If you asked him, what kind of artist he is, and what he’s trying to say through his art, he’d answer: “I don’t know.”
And that “I don’t know” is so important. As Alan Watts would say, that “I don’t know” is the same as “I love”; “I let go”; “I don’t try to force or control”. It’s the same thing as humility..
Tomek just enters a process that unfolds in front of his feet, and then, he follows it.
With a curiosity of a madman - or, a child.
This is what I keep learning from him, every day.
Working with him is like witnessing a child who is able to create a whole world out of a stick.
I didn’t intend to write this much. So I want to end with a reminder, that it all doesn’t matter that much. What matters is practice. What matters is awe. What matters is joy found in playing. The smell of the woods after rain. The bug crossing your path. The way a passing car splashes the puddle on the street. Singing and dancing for no reason whatsoever, except that the sun is up. Playing an instrument not because you know how, but because it’s there, right in front of you.
Just ask a child.
“We must have beginner’s mind, free from possessing anything, a mind that knows everything is in flowing change. Nothing exists but momentarily in its present form and color. One thing flows into another and cannot be grasped. Before the rain stops we hear a bird. Even under the heavy snow we see snowdrops and some new growth. In the East I saw rhubarb already. In Japan in the spring we eat cucumbers.”

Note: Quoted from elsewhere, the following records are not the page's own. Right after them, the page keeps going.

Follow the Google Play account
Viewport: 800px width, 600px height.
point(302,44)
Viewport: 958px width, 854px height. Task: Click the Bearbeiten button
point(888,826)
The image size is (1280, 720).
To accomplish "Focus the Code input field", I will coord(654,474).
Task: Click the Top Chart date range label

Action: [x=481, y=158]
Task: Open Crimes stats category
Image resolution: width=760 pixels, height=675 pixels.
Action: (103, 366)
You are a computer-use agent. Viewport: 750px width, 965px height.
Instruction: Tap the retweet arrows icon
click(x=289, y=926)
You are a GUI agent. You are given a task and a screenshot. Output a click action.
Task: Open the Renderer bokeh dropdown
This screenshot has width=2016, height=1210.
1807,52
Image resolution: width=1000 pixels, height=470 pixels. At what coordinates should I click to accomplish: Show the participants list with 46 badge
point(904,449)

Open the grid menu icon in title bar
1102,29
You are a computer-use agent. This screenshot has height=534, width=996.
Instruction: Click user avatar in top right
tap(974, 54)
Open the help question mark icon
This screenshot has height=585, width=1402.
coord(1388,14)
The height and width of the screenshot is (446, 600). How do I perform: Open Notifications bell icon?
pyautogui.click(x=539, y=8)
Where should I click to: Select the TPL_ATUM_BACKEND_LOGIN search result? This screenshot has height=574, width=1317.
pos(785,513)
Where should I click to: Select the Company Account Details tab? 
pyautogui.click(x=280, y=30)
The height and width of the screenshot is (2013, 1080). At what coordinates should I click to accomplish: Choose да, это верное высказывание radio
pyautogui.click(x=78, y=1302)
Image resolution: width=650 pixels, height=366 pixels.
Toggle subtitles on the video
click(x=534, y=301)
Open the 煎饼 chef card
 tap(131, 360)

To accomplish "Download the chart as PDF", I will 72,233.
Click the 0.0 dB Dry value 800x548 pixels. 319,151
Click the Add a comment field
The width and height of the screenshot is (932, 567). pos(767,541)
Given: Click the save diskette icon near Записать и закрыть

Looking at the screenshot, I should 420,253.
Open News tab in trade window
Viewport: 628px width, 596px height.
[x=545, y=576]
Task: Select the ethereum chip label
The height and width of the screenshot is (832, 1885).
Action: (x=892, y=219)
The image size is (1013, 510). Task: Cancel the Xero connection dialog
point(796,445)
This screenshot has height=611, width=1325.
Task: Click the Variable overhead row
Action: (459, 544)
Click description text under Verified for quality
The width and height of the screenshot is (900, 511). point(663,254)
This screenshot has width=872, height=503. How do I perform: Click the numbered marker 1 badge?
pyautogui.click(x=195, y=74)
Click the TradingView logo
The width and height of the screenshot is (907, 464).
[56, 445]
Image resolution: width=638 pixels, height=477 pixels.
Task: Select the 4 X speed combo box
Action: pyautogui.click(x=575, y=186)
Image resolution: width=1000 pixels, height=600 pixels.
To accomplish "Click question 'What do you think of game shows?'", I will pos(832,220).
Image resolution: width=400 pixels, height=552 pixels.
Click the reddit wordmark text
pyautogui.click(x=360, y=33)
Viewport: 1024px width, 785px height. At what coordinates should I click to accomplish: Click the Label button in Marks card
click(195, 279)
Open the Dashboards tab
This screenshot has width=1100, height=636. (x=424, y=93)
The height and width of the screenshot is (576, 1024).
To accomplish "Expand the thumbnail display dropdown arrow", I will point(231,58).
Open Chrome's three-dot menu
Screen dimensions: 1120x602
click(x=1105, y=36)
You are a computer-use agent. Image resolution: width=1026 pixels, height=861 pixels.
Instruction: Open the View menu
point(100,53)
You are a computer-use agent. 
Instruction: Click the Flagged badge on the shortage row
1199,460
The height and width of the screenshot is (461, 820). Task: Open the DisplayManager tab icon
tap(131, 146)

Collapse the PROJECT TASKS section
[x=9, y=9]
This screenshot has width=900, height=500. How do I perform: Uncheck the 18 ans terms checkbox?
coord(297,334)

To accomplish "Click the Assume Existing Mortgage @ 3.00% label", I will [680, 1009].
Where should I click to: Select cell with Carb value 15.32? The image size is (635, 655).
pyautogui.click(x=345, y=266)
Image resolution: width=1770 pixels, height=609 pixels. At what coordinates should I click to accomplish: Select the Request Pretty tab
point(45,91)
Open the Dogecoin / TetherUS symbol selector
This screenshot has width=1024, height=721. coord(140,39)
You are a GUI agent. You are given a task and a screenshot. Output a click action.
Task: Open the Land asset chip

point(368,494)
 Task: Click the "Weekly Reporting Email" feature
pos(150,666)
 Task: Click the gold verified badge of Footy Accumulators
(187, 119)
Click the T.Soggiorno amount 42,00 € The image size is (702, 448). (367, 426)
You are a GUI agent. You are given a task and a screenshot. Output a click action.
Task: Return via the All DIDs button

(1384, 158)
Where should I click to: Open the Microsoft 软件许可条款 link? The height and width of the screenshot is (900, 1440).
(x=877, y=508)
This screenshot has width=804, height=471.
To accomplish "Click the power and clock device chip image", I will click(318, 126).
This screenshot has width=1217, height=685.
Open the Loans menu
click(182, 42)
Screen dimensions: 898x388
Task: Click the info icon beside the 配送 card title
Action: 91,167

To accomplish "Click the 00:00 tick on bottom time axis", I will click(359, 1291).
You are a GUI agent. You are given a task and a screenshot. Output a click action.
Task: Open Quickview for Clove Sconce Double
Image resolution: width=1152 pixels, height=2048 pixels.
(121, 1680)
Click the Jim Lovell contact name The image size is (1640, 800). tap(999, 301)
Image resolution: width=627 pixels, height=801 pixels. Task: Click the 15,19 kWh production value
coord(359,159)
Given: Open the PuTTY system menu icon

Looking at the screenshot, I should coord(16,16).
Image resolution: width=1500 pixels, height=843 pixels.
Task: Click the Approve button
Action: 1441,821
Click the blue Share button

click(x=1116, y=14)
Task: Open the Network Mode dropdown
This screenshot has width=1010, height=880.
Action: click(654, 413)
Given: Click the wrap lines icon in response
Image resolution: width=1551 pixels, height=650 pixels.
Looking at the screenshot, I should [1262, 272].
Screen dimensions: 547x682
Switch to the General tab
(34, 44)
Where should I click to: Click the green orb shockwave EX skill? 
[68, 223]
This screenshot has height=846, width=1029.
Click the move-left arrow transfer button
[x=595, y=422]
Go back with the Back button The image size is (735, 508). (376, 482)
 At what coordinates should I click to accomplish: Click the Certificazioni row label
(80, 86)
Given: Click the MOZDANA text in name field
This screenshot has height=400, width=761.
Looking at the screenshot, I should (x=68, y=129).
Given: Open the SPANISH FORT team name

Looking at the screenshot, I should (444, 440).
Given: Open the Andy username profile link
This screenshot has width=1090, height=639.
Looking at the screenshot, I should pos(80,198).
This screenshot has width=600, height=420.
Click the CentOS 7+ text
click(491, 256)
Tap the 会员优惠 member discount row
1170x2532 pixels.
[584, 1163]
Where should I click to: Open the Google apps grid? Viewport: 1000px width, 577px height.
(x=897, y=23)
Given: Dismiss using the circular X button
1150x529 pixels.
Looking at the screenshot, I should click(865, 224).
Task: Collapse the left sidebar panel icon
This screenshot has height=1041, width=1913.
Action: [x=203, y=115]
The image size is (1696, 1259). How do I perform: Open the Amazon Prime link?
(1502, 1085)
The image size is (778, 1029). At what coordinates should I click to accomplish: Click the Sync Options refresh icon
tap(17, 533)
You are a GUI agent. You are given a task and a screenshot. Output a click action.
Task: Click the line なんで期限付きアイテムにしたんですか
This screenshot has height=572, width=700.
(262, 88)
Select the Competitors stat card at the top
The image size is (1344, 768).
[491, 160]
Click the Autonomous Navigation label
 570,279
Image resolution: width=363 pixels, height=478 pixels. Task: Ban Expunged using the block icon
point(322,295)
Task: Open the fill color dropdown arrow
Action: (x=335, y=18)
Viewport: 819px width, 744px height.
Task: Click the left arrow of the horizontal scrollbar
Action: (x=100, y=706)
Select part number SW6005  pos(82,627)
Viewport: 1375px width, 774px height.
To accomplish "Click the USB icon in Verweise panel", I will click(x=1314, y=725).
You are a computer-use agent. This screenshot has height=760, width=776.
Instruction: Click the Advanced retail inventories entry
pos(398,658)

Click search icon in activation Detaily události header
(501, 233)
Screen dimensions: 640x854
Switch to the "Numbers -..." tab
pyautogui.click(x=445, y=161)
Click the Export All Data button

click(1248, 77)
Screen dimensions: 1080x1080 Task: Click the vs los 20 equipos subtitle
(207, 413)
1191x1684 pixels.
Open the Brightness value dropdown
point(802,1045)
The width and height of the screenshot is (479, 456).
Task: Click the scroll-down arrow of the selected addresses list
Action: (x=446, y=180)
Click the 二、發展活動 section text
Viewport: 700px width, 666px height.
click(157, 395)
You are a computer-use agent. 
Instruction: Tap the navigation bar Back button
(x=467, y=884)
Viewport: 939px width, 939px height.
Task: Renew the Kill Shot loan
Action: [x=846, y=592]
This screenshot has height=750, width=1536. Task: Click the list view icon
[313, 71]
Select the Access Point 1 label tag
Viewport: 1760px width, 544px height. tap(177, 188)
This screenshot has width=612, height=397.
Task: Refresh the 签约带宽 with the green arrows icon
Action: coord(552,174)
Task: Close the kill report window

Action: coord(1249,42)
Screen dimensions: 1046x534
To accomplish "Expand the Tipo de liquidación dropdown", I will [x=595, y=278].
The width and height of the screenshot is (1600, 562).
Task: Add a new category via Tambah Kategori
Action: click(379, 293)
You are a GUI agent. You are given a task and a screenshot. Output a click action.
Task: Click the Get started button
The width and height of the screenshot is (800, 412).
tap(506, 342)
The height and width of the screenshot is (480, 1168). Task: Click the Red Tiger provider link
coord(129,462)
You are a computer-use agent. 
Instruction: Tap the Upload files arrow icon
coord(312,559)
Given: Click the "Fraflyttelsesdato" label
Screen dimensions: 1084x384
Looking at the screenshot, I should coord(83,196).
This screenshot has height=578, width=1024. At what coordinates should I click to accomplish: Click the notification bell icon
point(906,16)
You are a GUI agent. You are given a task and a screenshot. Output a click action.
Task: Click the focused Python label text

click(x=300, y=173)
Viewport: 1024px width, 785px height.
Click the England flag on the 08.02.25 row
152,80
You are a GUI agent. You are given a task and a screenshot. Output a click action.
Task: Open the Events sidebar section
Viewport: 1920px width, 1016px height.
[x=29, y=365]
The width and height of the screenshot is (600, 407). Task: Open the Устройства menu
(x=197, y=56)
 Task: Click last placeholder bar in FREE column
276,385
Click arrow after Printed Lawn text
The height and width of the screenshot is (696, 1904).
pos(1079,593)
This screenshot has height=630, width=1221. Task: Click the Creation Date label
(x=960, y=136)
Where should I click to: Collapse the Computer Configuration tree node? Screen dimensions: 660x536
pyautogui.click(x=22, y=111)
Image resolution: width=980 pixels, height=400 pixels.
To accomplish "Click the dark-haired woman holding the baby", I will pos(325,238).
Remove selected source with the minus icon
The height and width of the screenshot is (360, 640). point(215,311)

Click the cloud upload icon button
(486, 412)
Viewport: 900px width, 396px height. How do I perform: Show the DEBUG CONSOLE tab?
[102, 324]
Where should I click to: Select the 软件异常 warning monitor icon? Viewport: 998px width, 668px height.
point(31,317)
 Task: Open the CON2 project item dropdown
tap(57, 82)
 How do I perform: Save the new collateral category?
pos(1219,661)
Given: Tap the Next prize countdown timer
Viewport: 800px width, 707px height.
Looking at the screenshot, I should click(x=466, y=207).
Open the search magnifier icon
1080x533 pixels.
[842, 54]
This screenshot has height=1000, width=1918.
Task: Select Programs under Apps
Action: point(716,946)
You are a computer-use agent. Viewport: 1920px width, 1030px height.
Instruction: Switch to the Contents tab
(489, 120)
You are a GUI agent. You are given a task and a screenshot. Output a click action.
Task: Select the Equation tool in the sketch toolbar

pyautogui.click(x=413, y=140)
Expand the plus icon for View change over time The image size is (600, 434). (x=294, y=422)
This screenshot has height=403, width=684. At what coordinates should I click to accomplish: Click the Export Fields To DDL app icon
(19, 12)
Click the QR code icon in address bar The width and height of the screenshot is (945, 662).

- Suzuki Roshi, Zen Mind, Beginner’s Mind
- How did you know how to dance with the crane?
- I took a chance. That’s what kids do. Take a chance.
P.S.
If you want to explore other wonderful art and design objects Tomek creates, out of found and invented things, concrete, and rust - you can discover his work here.
That is, if you don’t live too far - we are currently only shipping to EU / EEA countries. But if you don’t live in Europe and still really really want it, talk to me. We’ll find a solution.
The foundational teachings of daoism.
I really think the documentary series I refer to here is not only for people interested specifically in aikido - because aikido is just a method, but underneath it, it’s always about Life. At least in our understanding. In fact, the best feedback we’ve got on this was from people that don’t have much to do with martial arts.
As I wrote before here:
Beginner’s mind is a notion we get from zen - the Japanese shoshin (初心), taught by Dōgen Zenji and popularised by Shunryū Suzuki Roshi, who I quote extensively here.
Another wonderful Japanese concept: wabi sabi (侘び寂び). I talk about it in the behind-the-scenes video we made about our aikido documentary series.
And yet again, we land by Japanese notions. Ichi-go ichi-e (一期一会) is used a lot within the aikido framework. I wrote a poem about it once, which became a song, which got released on the OPIA Community Compilation.
Tomek talks about this in a deeper way, explaining the path of a student with the Japanese notion of shuhari (守破離), in yet another episode of our Autumn dialogues about aikido.














really enjoyed this!
I can feel the vitality in it.
This shines through:
"Never before have I worked so much with “first take, best take”. Never before have I loved the imperfections and happy accidents of my own recordings so much. The ideas just kept flowing out of me, and they all felt good. Not because they were perfect - but because they came out of the same spontaneity Tomek has brought into this process. I finished seven tracks in two weeks, with no second thoughts and no doubt."